DIRECTIONS -
Copy out the lines beginning with the one that contains "The width and" and ending with the last line below, exactly as they stand. Pictures are not copied.

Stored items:
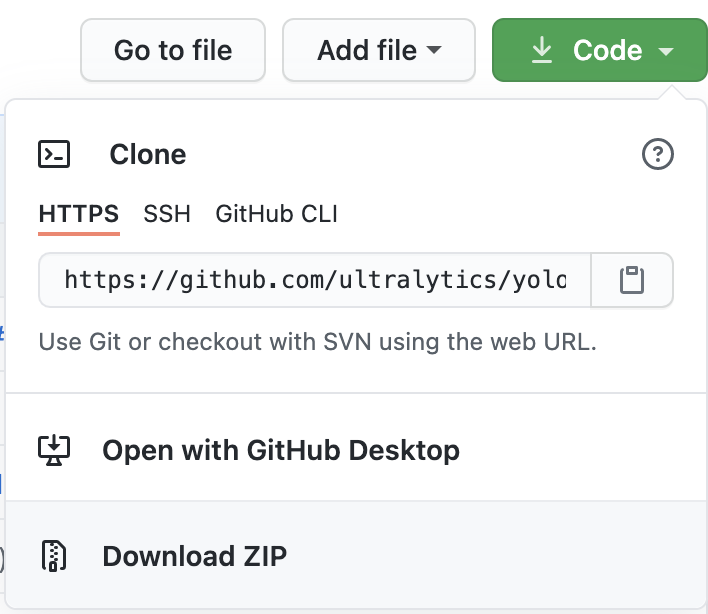Viewport: 708px width, 614px height.
Task: Click the Clone heading text
Action: [x=147, y=155]
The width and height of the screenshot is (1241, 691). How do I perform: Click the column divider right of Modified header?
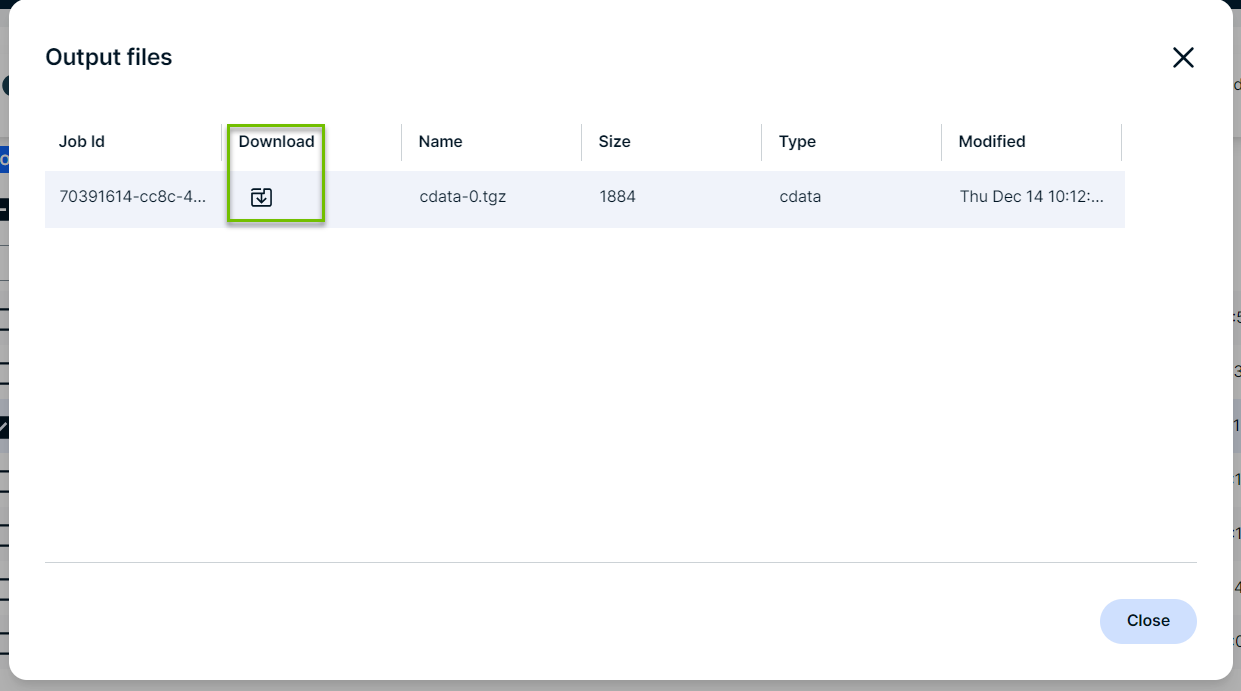click(1121, 142)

REPLY TO THE EXERCISE -
The width and height of the screenshot is (1241, 691). How do I perform: Click the column divider right of Modified header?
click(1121, 142)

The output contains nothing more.